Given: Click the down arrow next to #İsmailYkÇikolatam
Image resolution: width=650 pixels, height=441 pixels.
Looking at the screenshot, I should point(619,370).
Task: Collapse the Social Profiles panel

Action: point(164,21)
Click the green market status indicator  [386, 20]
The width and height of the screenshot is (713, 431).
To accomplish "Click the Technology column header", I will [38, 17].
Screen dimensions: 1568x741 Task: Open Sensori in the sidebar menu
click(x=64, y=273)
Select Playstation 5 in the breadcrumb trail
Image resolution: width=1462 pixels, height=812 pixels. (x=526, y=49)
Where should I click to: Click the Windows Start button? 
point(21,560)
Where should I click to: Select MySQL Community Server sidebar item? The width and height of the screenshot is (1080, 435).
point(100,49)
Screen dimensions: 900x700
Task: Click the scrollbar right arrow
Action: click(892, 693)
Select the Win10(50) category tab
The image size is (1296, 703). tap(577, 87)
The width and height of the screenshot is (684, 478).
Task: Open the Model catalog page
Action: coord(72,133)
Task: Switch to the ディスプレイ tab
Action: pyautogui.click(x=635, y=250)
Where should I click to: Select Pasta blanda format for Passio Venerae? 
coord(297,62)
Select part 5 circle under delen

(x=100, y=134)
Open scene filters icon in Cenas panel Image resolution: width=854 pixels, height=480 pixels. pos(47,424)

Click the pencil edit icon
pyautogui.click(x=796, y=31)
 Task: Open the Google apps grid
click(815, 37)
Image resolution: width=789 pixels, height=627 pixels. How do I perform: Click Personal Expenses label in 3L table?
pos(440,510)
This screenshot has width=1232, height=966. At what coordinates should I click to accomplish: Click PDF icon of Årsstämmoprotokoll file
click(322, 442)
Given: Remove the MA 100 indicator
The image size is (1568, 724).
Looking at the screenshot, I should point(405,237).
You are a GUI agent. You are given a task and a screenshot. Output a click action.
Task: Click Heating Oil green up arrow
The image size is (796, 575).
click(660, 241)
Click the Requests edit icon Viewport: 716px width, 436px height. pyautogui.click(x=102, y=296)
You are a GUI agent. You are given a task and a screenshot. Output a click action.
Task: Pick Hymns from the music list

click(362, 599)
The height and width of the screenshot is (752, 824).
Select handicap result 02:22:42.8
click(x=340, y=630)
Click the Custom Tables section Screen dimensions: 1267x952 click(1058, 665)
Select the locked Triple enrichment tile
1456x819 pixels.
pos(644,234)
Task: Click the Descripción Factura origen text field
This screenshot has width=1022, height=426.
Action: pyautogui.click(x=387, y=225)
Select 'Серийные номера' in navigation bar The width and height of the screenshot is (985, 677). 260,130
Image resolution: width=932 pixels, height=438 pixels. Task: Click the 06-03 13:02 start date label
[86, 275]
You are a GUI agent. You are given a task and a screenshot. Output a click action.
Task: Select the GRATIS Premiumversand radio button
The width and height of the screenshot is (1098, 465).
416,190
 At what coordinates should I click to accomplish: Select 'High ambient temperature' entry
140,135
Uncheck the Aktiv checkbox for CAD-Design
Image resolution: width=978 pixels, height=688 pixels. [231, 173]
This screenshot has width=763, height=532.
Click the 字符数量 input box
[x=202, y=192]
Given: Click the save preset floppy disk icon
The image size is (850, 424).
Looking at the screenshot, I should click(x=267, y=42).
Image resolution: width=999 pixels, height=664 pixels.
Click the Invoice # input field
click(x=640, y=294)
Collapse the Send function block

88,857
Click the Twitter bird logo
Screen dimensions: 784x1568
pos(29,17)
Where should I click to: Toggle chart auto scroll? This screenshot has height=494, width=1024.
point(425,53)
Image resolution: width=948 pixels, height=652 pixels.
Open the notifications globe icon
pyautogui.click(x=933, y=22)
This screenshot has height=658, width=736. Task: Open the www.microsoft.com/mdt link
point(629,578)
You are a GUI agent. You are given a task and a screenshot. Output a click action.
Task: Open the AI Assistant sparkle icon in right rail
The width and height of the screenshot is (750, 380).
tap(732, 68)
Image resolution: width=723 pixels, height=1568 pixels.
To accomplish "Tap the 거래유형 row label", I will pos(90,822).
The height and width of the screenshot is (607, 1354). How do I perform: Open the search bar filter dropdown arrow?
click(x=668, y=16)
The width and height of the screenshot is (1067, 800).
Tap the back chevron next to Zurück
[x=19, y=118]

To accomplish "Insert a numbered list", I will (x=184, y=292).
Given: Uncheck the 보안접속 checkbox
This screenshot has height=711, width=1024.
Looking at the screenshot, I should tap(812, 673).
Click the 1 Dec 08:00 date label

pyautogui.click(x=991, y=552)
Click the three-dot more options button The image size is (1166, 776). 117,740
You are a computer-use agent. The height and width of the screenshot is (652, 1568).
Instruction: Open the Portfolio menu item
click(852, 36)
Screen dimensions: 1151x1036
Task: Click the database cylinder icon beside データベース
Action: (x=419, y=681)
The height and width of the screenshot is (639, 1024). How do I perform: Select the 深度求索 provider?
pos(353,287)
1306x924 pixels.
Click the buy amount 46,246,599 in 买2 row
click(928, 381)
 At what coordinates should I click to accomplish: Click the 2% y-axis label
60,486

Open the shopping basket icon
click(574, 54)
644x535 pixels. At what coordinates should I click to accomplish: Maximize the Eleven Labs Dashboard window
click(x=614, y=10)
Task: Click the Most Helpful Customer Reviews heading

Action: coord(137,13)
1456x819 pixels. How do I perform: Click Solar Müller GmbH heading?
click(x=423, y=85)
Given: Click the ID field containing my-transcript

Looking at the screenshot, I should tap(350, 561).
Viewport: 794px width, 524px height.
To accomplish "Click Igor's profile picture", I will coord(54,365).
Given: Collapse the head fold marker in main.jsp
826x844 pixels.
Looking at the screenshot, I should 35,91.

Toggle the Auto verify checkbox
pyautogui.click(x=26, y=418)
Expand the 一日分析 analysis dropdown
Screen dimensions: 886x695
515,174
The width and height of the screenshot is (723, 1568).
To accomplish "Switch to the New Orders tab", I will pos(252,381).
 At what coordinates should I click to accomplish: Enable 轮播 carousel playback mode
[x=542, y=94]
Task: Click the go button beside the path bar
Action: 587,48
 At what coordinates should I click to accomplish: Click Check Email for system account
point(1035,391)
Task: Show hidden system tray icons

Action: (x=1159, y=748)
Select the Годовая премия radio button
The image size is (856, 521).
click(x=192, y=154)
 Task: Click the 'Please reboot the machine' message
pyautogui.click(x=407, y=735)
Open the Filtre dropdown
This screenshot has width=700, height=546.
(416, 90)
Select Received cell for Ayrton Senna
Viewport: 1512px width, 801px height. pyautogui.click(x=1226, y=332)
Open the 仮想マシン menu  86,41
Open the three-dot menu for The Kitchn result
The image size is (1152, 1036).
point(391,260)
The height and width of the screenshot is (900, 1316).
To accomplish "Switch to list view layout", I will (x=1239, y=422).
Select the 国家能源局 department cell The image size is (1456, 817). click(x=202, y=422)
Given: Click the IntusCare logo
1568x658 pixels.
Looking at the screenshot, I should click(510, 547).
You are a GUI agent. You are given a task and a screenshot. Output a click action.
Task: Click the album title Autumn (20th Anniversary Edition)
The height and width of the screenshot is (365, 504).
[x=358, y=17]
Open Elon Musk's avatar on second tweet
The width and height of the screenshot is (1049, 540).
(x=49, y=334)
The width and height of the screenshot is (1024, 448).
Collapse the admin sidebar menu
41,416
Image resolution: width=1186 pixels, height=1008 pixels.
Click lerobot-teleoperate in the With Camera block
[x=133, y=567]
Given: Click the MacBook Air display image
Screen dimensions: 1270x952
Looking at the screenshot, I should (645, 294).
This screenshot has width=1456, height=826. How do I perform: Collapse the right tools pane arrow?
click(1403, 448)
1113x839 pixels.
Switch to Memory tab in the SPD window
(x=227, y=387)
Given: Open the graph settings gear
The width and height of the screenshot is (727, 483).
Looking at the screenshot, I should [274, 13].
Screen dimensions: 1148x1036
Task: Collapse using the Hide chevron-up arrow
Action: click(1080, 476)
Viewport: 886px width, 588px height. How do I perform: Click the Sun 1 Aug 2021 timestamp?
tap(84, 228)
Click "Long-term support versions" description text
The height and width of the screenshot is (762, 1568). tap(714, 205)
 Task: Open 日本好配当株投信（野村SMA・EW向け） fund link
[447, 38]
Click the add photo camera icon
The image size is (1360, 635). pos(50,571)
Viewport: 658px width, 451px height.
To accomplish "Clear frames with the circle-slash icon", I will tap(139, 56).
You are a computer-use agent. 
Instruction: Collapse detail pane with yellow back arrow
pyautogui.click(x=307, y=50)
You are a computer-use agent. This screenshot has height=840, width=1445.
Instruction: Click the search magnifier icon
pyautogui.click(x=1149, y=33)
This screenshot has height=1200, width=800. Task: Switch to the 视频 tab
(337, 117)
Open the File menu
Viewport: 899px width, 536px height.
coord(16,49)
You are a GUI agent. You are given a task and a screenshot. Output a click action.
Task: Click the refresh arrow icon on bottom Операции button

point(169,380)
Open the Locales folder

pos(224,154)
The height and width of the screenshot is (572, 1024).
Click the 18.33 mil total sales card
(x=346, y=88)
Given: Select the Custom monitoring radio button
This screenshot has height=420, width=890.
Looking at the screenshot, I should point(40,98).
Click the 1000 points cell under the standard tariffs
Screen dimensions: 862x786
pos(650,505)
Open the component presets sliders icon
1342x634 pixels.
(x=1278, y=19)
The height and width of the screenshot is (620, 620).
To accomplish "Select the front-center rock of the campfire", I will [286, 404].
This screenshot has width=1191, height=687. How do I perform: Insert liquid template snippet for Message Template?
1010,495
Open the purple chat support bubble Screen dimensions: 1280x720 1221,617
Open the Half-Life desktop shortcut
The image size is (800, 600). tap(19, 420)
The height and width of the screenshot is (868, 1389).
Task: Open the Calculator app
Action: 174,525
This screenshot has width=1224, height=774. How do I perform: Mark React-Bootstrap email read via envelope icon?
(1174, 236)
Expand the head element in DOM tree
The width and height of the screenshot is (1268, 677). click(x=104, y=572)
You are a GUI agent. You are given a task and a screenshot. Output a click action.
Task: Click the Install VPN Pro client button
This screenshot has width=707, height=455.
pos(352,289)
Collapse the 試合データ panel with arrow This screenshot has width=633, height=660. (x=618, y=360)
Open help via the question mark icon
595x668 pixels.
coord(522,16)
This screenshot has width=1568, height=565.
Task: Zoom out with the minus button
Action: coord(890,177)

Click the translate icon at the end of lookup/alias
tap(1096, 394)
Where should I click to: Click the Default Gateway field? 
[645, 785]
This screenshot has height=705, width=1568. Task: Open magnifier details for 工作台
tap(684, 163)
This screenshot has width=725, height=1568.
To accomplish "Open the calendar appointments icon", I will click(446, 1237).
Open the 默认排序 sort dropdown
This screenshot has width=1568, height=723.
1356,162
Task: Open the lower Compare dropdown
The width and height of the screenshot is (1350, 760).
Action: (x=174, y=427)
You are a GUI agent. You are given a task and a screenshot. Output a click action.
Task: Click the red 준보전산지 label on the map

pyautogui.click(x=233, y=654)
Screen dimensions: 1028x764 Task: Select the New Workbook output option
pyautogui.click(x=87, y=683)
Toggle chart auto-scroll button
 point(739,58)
.....
--- Action item ---
Please reproduce exactly the lines from the first one of the records above through the line containing "The width and height of the screenshot is (713, 431).", both included, and nothing else.

--- Written answer ---
Given: Click the down arrow next to #İsmailYkÇikolatam
Image resolution: width=650 pixels, height=441 pixels.
Looking at the screenshot, I should point(619,370).
Task: Collapse the Social Profiles panel

Action: point(164,21)
Click the green market status indicator  [386, 20]
The width and height of the screenshot is (713, 431).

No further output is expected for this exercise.